Nella notte tra il 3 e il 4 giugno 1989, l’esercito popolare cinese represse con la violenza dei carri armati la protesta di massa che dal 26 aprile e per iniziativa degli studenti che volevano celebrare la morte dell’ex segretario del Partito comunista Hu Yaobang, si era insediata e manifestava ormai da settimane sulla piazza Tian An men.

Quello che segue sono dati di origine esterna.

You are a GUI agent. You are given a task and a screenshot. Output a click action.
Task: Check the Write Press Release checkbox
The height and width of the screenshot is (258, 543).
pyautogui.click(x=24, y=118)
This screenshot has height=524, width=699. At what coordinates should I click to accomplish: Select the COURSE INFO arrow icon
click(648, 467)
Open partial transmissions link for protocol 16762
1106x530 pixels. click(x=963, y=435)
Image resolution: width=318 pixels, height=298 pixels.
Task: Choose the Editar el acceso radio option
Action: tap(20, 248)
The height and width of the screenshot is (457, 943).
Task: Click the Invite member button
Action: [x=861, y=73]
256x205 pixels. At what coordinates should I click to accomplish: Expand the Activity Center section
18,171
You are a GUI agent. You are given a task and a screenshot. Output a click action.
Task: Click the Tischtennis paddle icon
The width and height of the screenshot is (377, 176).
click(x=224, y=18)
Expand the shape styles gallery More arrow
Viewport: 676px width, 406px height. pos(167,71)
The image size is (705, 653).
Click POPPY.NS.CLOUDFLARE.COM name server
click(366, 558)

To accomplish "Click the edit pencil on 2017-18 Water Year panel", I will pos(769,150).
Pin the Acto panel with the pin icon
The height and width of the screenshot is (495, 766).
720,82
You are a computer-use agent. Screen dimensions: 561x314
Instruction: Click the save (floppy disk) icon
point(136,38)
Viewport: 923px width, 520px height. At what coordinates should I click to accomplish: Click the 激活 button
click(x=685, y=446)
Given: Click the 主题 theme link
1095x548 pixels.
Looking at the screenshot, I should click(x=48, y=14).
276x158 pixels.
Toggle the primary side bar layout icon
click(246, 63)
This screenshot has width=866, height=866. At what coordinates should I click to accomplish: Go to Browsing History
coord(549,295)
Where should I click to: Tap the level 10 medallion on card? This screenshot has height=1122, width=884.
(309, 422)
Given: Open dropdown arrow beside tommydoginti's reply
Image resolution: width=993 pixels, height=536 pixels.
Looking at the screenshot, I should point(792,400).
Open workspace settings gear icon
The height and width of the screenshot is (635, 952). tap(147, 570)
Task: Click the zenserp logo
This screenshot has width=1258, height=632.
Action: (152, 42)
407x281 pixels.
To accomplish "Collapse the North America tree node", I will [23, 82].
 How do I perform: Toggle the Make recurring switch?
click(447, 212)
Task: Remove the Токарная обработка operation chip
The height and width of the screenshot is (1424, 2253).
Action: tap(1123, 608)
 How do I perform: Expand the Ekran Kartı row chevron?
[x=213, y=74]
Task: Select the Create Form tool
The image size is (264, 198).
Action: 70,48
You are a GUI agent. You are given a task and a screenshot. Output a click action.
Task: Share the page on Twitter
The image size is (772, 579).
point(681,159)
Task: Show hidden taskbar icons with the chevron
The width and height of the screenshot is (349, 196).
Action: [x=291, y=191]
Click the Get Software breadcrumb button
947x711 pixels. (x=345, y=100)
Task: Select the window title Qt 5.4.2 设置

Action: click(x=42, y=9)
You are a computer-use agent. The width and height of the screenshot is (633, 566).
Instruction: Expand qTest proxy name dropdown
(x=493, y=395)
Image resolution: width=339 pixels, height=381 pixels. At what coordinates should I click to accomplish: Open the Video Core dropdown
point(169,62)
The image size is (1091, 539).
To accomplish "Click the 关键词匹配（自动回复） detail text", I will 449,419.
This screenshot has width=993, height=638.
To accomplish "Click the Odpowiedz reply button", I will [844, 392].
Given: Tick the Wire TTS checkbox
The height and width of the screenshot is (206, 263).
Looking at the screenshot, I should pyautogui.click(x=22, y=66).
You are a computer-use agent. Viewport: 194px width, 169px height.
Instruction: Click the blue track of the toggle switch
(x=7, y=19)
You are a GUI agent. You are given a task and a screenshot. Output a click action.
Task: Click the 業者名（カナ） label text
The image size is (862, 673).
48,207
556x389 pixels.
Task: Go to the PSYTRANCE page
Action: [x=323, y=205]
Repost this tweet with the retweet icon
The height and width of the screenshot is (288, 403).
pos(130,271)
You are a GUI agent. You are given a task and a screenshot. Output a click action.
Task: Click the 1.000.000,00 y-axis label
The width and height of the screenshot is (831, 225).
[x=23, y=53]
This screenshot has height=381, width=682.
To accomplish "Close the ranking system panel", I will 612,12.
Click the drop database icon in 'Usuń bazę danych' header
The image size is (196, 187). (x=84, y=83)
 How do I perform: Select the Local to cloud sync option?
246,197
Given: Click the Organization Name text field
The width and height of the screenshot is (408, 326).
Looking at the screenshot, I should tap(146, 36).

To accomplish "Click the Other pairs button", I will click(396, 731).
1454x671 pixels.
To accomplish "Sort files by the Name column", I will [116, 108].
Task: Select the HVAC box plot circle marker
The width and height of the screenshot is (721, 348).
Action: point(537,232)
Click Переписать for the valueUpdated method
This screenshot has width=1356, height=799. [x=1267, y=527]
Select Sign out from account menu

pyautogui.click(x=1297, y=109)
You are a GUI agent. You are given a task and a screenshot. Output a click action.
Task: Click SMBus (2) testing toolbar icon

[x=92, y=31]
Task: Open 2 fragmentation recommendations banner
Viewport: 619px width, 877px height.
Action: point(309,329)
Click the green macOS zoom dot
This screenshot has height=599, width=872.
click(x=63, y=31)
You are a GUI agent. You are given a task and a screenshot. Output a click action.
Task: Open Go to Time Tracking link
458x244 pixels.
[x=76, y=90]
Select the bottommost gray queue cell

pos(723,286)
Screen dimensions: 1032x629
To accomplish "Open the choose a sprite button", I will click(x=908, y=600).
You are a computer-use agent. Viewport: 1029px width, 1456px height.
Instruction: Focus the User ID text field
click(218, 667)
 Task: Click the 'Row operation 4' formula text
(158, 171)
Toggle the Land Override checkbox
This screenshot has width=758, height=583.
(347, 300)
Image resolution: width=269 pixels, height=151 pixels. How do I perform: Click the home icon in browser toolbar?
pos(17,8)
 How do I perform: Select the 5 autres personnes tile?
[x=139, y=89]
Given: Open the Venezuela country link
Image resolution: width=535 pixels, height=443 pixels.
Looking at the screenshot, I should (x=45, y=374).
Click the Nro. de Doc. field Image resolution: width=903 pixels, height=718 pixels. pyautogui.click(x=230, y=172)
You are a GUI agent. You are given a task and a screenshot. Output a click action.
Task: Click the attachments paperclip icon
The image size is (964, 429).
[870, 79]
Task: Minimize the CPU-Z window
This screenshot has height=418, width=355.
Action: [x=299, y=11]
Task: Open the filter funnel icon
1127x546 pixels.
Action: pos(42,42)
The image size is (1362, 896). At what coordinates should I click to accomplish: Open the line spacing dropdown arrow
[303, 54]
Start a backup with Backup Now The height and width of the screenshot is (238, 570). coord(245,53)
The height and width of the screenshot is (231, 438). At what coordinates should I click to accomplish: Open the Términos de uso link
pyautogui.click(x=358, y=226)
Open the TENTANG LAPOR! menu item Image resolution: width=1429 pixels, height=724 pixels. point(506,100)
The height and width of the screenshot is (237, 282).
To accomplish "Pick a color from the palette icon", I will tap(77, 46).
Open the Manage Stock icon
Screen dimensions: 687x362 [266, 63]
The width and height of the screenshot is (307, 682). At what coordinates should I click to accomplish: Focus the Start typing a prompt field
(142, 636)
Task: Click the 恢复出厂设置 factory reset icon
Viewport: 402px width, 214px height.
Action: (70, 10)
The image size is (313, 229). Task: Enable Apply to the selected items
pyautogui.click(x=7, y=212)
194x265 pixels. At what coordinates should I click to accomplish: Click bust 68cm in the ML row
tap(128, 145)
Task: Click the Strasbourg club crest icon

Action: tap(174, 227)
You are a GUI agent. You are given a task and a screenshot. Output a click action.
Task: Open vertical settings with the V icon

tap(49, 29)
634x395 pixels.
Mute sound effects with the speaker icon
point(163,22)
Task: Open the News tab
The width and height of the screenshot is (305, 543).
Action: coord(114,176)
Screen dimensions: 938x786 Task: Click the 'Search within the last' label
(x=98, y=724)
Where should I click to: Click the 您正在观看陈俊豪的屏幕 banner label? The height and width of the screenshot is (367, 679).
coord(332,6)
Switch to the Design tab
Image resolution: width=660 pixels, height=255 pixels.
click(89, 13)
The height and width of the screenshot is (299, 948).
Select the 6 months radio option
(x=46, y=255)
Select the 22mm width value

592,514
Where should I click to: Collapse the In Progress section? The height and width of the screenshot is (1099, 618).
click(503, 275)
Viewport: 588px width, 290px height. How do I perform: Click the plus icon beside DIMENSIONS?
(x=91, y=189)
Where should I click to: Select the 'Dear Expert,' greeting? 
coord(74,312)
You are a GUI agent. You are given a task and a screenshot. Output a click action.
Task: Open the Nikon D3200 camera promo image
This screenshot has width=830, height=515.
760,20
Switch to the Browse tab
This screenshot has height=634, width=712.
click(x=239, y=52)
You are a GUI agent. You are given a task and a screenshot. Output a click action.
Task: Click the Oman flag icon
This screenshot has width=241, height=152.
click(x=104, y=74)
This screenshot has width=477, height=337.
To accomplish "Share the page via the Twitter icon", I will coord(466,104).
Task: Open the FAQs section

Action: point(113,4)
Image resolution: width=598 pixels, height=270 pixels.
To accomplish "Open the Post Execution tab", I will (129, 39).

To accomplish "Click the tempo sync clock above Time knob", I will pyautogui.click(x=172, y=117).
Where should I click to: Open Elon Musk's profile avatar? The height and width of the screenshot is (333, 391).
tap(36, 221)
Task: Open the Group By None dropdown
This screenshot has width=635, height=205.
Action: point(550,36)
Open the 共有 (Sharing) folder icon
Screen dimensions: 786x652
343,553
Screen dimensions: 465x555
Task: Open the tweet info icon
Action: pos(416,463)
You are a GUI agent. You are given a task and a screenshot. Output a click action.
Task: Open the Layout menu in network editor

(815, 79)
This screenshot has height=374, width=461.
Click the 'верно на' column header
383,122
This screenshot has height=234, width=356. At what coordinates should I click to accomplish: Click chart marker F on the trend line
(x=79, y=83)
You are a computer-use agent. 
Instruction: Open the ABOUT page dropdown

Fu un bagno di sangue, quello dei giovani studenti che avevano dato il via alla protesta, ma alla fine la maggior parte delle vittime furono gli operai – le fonti ufficiali parlarono di 300 morti, ma altre fonti, sia interne che esterne, più veridicamente hanno raccontato invece di migliaia di vittime. Quel che non poteva davvero sopportare la nuova leadership cinese guidata da Deng Xiaoping – il modernizzatore filo-occidentale che era tornato al potere alla fine degli anni ’70 dopo essere stato cacciato dal movimento della Rivoluzione culturale nata contro l’occupazione da parte del partito di tutta la sfera politica e contro la «via capitalistica di Deng» – era l’estensione della protesta, ormai diffusa in tutto il Paese e preceduta, un mese prima dalla sanguinosa rivolta operaia di Changsha.

Di questa protesta sociale la Tian An Men sarà insieme catalizzatore, simbolo e detonatore. Da quel momento in poi le rivolte fino ai nostri giorni sono state, secondo le stesse fonti ufficiali cinesi – decine e decine di migliaia – come ha sempre ricordato la nostra Angela Pascucci.

Nell’89 l’estensione e la radicalità della mobilitazione sociale metteva in discussione due principi fondamentali della svolta denghista: da una parte le modernizzazioni (industria, agricoltura, difesa, scienza/tecnologia) avviate con l’attesa della innominabile «quinta» modernizzazione – la democratizzazione della politica e della società su cui aveva insistito il movimento del Muro della Democrazia già nel 1979, anche quello represso da Deng; e dall’altra l’unità del Partito comunista cinese che la grande mobilitazione in atto metteva in discussione. Né si poteva mutuare la svolta che Gorbaciov, in visita in Cina proprio a metà maggio, rappresentava in Urss.

Gli occhi dei media internazionali si limitarono a vedere la raffigurazione in cartapesta della statua della libertà, quella americana, eretta sulla Tian An Men da gruppi di studenti e la vernice lanciata su un solo ritratto di Mao. Ma in piazza c’era ben altro. Oltre a migliaia di immagini di Mao e bandiere rosse, c’erano operai, contadini immigrati, donne, c’era l’agorà, la pratica della democrazia dei soggetti colpiti dalle riforme denghiste.

C’era l’intera rappresentazione del malcontento della nuova Cina, devastata da modello distorto che dall’inizio degli anni ’80 Deng aveva avviato insieme alla dirigenza del partito guidato da Zhao Ziyang – poi schierato contro la repressione della protesta.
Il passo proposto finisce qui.